In the last three decades, the field of laboratory astrochemistry has been a significant contributor to our understanding of the origin, formation, and evolution of organic molecules in astrophysical environments, from the interstellar medium (ISM) to the protosolar nebula and cold bodies in the Solar System (comets, asteroids, icy satellites). More particularly, experiments in which ice mixtures representative of astrophysical media, such as H2O, CO, CO2, CH3OH, and NH3 are photoprocessed by vacuum ultraviolet (VUV) photons or high-energy particles at cryogenic temperature (10-100 K) showed that those ices chemically evolve toward the formation of more complex organic molecules (COMs), which are stable at room temperature.

    In astrophysical environments, ices are subjected to several types of energy processes, which can be divided into thermal or radiation-induced processes. This radiation is driven by photons and cosmic rays. In earlier studies, it was commonly believed that thermal processes dominate the evolution of astrophysical ices. This point of view has been changing progressively thanks to experimental studies whose results showed that the evolution of astrophysical ices is dominated by radiation processes. Indeed, photons provide a significant amount of energy to the ice, which leads to the excitation of the ice components into high-energy states, and in some cases to the rupture of chemical bond in those molecules, even at very low temperatures, to form radicals.

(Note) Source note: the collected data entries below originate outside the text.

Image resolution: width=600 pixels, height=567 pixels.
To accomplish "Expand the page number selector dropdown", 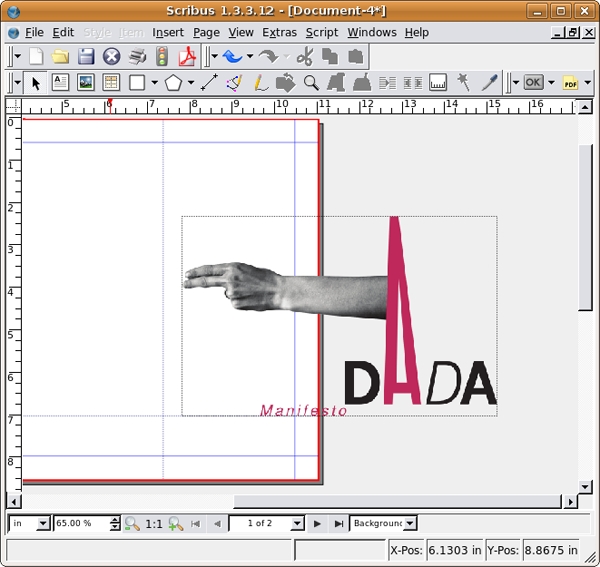I will click(297, 523).
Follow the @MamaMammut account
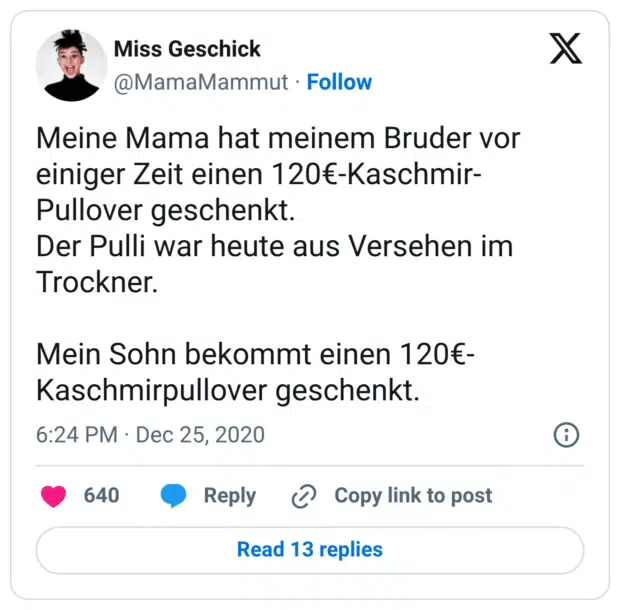This screenshot has height=610, width=620. (339, 82)
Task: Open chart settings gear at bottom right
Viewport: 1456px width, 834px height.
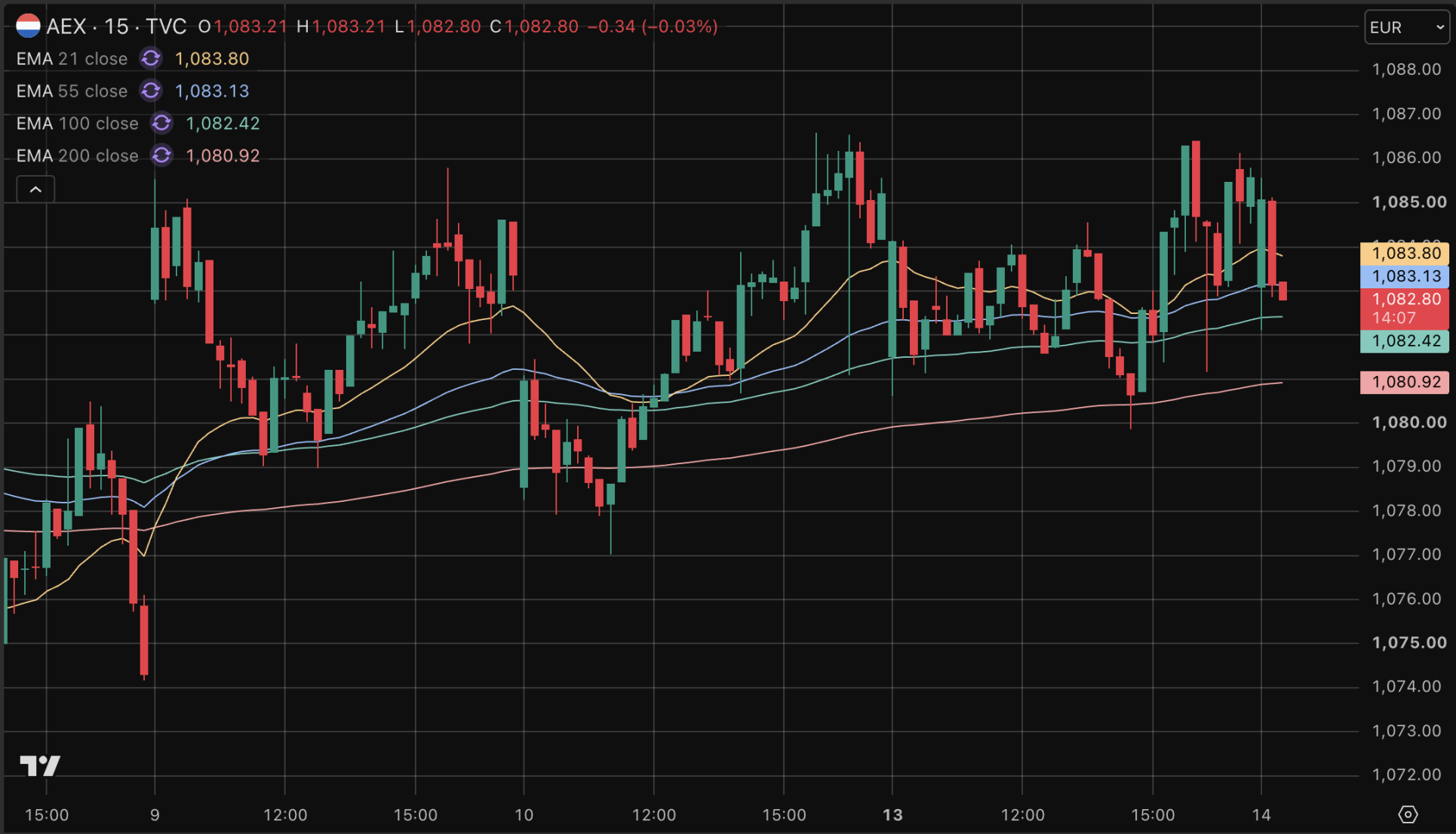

Radicals will release energy if they are able to recombine with other radicals to form new molecules. As the photon energy is fed to the ice in a constant manner, ices provide an optimal environment for the formation of more complex molecules.

    In the case of cosmic ray radiation, the incident high-energy particles initiate a series of ionizations and excitations of the ice species, which can combine with other excited or ionized molecules, or radicals formed via photoprocessing, thus forming new molecules. Therefore, both radiation sources―photons and cosmic rays―can provide enough energy to induce chemical and physical changes to the ices and make them evolve towards the formation of new species. Although high-energy ions and photons radiations have different penetration depth in the ices, it has been shown experimentally that both types of radiation induce similar effects on icy materials, and yield similar products.

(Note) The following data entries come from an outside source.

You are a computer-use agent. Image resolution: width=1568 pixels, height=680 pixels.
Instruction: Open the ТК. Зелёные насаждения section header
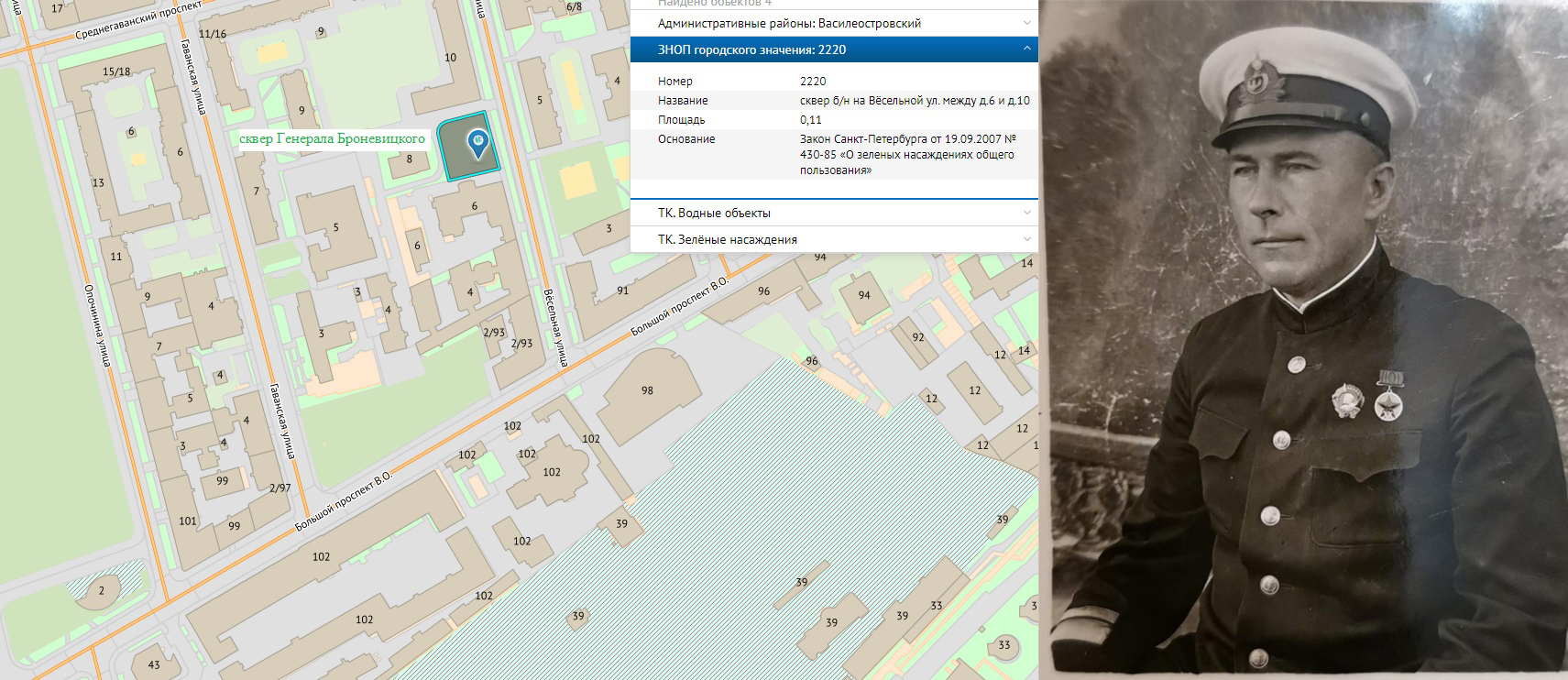coord(728,239)
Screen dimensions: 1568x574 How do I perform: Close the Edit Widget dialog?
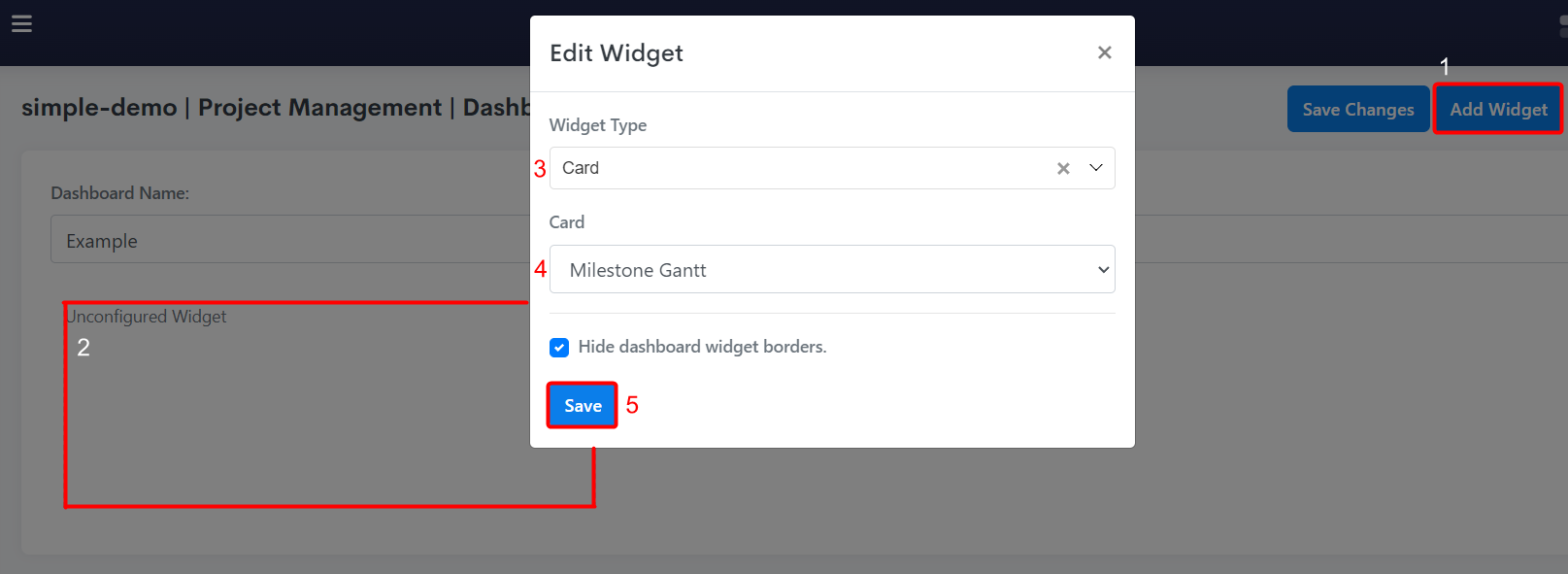click(x=1104, y=52)
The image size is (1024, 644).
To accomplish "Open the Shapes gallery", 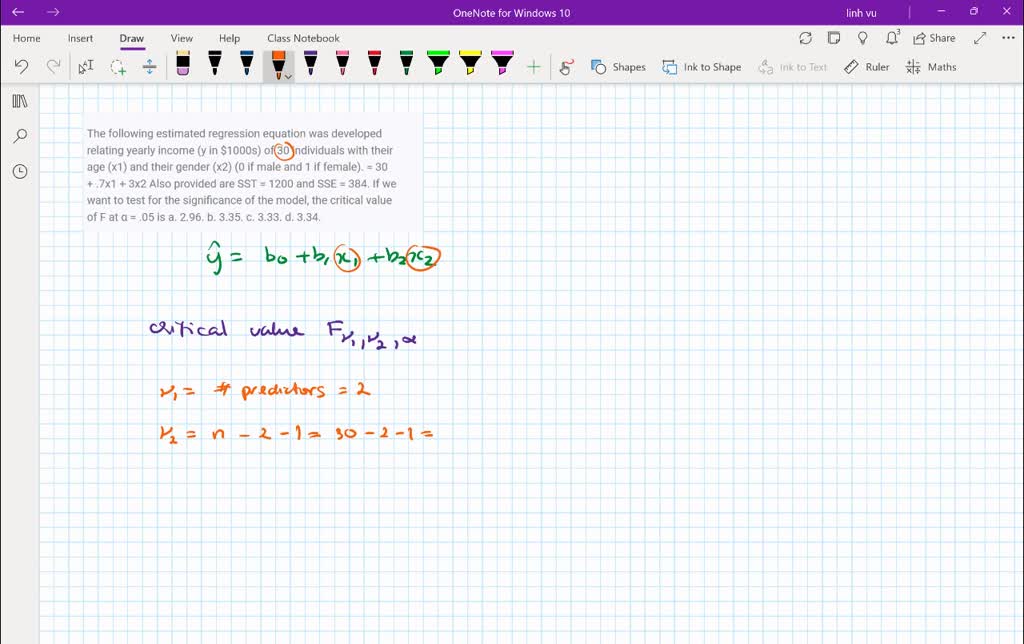I will point(619,66).
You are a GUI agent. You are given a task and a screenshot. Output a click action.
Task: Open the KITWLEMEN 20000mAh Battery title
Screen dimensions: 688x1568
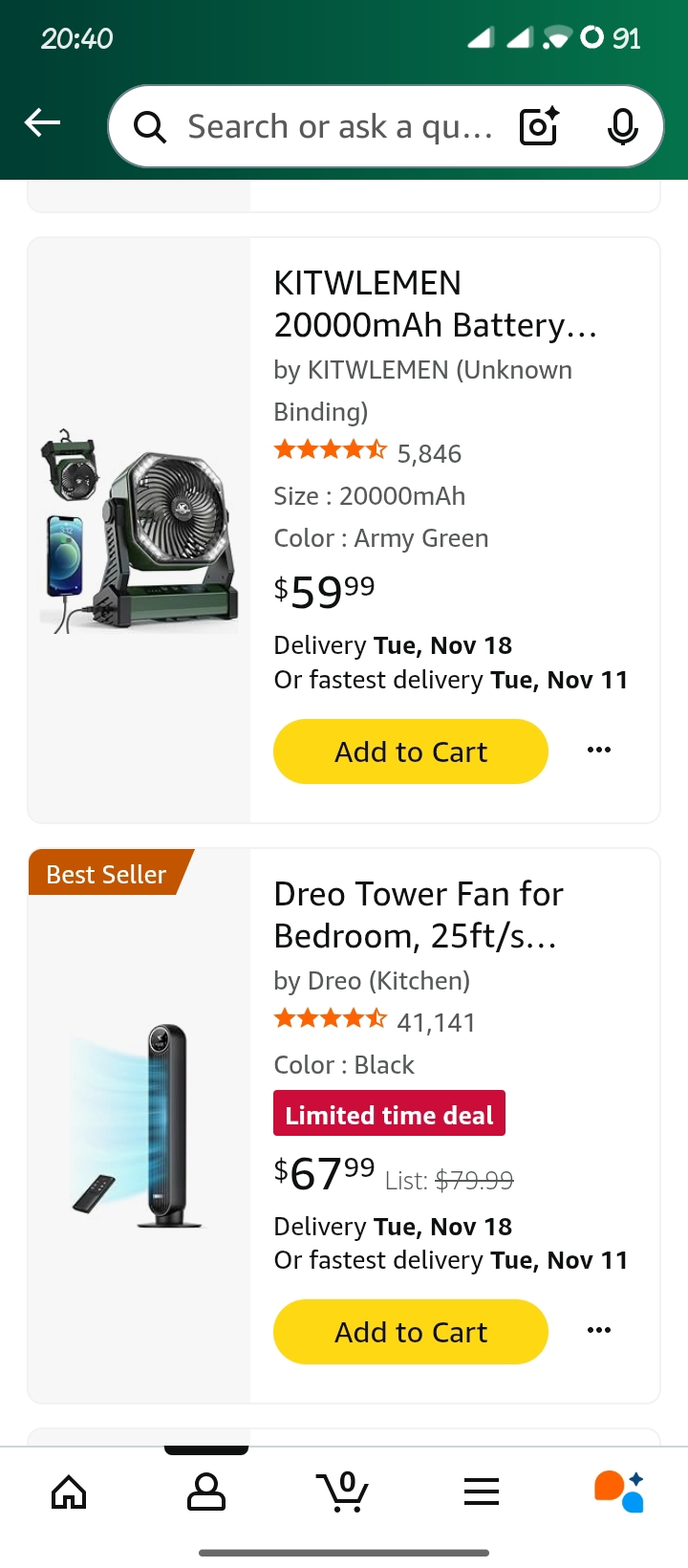(435, 304)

    A large number of photochemistry studies of interstellar ice analogs attempted to measure destruction/production yields (or rates) of species to be compared with astronomical observations or astrochemical models. Only a few of these studies used a monochromatic light source such as synchrotron radiation. From a theoretical point of view, studies using a monochromatic light source are usually more consistent with theoretical models, because experimental studies can be carried out with selected, narrow-band photon energies. Recent VUV absorption cross-section studies of molecules in the solid phase provided new insights for the possible mechanisms leading to the production of interstellar ices. These measurements showed that the absorption cross section of CO ice in the hydrogen molecular emission energy range is much higher than in the Ly-α emission range of atomic hydrogen. This result implies that the photon energy distribution of the VUV radiation field in different astrophysical environments may lead to significant discrepancy in the evolution of their respective ices.

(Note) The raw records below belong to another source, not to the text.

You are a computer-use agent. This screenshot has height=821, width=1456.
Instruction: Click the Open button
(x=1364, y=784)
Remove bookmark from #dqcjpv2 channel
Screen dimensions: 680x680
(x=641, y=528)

    Recent works suggest that the stellar high-energy photon emission plays an important role in the formation and evolution of stars and planetary systems, as well as in the life origin and evolution. The higher penetrability of X-rays into the hydrogen rich interstellar gas should translate into a considerable chemical evolution both on the ice and gas phase, and thus needs to be taken into account in modeling and interpretation of observational data. In particular, young solar type stars emit X-rays at a level of 3−4 orders of magnitude higher than the present-day Sun. Such a copious hard emission must affect the processing of gas in the vicinity of the star. Although the energy emitted in the X-ray range is only a modest fraction of the entire stellar energy budget, because of their high energy, X-ray photons produce phenomena that cannot be caused by radiation at lower energies, regardless of their larger flux.

    Our research is mainly based on the design, construction, and scientific use of ultra-high-vacuum chamber equipped with a closed-cycle helium-flow cryostat to simulate astronomical environments, and study the photoprocessing of ice mixtures of astrophysical interest (e.g., H2O, CO, CO2, NH3) subjected to VUV, EUV and X-ray irradiation at low temperature (≥10 K). In 2018, we were working on the set-up of a novel Interstellar Energetic-Processes System (IEPS) which is equipped with electron gun in the range of 1-5000 eV, a microwave-discharge hydrogen flow lamp (MDHL) providing VUV photons with energies in the range of 5-11 eV, and a connecting port to be able to connect the IEPS with synchrotron radiation sources in the VUV, extreme ultraviolet (EUV) and X-ray ranges. This experimental device is thus devoted to processing of astrophysical ice analogs with different types of radiation.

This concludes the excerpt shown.